Zakat merupakan sumber pertama dan terpenting dari penerimaan Negara, pada awal pemerintahan islam. Sumber penerimaan lain, sebagaimana yang akan diuraikan pada bagian setelah ini. Perlu  dicatat bahwa zakat bukanlah merupakan sumber penerimaan biasa bagi Negara-negara di dunia, karena itu juga tidak dianggap sebagai sumber pembiayaan utama. Dengan demikian Negara bertanggung jawab dalam penghimpunan dan menggunakannya secara layak, dan penghasilan dari zakat tidak boleh dicampur dengan penerimaan publik lainnya.
2.      Aset dan Pembiayaan Negara
Disamping Negara mendapatkan penerimaan berupa zakat, yang bisa dibayarkan dalam bentuk barang ataupun uang, Negara Islam mempunyai sumber pendanaan Negara dalam bentuk barang, yaitu ghanimah dan fa’i. kedua harta ini diperoleh dari masyarakat non-muslim, baik melalui perang maupun melalui jalan damai. Meskipun demikian harta ghanimah buukanlah merupakan tujuan utama peperangan.

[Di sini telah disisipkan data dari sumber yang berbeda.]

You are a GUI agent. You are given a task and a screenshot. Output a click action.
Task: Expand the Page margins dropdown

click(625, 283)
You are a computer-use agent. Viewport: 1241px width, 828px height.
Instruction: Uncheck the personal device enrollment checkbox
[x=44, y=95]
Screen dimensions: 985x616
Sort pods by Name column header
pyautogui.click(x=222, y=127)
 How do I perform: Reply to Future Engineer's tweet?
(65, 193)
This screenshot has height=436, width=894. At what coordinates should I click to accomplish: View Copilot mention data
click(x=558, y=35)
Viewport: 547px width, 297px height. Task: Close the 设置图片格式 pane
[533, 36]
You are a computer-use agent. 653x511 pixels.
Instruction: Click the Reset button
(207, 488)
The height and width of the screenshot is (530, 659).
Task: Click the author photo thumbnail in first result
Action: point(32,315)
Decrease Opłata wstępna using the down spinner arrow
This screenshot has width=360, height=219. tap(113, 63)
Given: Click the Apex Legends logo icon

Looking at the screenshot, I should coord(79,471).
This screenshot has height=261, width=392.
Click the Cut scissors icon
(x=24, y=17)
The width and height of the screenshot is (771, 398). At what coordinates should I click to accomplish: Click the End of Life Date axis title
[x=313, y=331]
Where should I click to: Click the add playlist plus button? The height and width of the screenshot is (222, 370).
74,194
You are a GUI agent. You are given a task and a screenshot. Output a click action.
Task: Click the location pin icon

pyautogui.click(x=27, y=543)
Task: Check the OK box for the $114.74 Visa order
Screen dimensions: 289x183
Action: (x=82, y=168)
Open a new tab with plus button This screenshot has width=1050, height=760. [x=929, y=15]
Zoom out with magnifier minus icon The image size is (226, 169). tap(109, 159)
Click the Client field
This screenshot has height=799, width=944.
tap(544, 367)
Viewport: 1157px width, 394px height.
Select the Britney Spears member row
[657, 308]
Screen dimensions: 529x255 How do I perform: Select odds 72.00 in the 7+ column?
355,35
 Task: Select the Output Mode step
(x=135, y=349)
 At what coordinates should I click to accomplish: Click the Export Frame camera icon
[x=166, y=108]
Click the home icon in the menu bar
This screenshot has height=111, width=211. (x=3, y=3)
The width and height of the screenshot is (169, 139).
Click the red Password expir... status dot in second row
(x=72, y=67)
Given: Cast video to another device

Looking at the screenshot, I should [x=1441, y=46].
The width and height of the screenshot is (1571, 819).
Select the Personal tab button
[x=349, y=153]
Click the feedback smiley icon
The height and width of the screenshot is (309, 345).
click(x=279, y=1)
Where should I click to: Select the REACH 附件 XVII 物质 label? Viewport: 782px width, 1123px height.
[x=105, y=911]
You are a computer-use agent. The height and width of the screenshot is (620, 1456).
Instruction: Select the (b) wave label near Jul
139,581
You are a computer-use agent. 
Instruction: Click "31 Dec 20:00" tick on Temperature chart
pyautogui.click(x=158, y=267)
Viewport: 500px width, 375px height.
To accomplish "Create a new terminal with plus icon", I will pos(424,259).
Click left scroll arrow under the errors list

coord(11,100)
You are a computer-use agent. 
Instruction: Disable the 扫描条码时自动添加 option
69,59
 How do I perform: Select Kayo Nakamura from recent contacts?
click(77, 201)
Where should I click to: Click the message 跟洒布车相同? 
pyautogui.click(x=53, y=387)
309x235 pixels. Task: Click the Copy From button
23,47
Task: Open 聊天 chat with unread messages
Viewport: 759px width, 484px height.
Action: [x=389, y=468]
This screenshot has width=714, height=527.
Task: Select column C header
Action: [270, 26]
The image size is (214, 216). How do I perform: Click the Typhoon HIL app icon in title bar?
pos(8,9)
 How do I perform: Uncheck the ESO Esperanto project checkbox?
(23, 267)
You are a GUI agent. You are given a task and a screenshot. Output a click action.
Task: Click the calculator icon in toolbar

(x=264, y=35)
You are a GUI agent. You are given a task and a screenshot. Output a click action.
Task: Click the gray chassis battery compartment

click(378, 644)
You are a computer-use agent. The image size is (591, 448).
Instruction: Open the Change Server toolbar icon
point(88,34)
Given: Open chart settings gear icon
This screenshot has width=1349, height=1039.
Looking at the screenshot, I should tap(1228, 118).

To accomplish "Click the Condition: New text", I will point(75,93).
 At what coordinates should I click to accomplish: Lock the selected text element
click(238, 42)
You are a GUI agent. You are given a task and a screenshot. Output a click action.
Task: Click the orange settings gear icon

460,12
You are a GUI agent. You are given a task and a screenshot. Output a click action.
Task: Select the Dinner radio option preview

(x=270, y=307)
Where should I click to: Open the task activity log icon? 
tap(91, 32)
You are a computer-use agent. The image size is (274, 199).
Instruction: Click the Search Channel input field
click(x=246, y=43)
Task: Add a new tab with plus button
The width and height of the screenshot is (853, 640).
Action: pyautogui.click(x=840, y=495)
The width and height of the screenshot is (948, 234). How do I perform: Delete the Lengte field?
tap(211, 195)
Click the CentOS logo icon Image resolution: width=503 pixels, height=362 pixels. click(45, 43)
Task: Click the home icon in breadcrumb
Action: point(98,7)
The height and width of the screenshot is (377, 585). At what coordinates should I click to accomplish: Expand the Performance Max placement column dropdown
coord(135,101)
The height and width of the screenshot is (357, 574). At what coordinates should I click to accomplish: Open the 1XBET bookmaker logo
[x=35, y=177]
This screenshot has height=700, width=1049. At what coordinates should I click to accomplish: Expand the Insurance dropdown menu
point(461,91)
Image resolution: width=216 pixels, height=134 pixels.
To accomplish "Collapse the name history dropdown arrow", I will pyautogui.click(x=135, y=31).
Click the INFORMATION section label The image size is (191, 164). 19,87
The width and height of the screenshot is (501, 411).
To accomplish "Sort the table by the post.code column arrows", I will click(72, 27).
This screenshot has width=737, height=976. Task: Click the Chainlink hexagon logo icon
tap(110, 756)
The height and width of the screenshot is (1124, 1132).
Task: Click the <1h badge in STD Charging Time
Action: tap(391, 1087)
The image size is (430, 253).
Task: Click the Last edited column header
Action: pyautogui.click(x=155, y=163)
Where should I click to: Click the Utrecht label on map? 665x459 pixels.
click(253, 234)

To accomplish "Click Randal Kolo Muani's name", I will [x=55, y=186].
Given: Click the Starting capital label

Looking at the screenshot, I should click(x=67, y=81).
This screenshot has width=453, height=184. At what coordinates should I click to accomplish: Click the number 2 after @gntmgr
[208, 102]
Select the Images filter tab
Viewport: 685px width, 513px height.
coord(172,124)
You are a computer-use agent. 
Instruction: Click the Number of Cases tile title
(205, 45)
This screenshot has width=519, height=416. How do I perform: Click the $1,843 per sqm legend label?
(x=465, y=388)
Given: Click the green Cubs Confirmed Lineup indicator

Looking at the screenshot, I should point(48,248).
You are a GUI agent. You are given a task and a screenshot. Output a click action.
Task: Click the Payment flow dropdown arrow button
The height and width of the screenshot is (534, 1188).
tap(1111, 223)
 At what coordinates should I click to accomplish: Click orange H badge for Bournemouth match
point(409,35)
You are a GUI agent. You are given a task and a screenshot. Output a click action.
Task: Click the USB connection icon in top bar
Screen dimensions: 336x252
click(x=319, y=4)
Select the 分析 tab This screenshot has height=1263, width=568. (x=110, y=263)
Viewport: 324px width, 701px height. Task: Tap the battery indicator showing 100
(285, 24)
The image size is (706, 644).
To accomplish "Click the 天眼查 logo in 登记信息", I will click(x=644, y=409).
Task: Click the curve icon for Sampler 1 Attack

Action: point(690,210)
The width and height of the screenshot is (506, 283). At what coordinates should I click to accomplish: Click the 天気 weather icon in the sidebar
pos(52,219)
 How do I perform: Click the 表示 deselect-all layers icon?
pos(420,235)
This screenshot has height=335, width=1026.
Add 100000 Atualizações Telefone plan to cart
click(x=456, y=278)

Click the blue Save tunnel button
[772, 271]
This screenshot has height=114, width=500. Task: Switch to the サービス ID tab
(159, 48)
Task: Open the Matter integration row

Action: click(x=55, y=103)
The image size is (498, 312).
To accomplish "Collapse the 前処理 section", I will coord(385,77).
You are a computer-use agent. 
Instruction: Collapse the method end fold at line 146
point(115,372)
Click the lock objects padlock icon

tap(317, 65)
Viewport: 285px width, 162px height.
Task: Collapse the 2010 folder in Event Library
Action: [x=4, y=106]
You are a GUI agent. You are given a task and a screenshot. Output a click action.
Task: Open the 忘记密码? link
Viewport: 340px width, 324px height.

Dalam konteks kehidupan modern ini, dimana peperangan fisik sudah tidak lagi dilakukan atau para pasukan merupakan pasukan professional yang digaji , maka ghanimah tidak dapat dijadikan  sebagai sumber pendapatan. Pemerintah hanya mengambil 20% dari ghanimah untuk pengentasan kemiskinan. Sedangkan fa’I dikeluarkan untuk memenuhi kebutuhan pangan masyarakat umum. Alokasi darii pembagiannya berbeda-beda dari satu pemerintah kepada yang lainnya, tergantung pada kebijaksanaan masing-masing kepala Negara dan lembaga musyawarah yang dipimpinnya.
3.      Kharaj
Kharaj biasanya disebut pajak tanah. Dalam pelaksanaannya kharaj dibedakan menjadi dua, yaitu proporsional dan tetap. Secara proporsional artinya dikenakan sebagai bagian total dari hasil produksi pertanian, misalnya, sepermpat, seperlima dan sebagainya.  Secara tetap artinya pajak tetap atas tanah. Dengan kata lain kharaj proporsional adalah tidak tetap tergantung pada hasil dan harga setiap jenis hasil pertanian. Sedangkan kharaj tetap dikenakan pada setahun sekali.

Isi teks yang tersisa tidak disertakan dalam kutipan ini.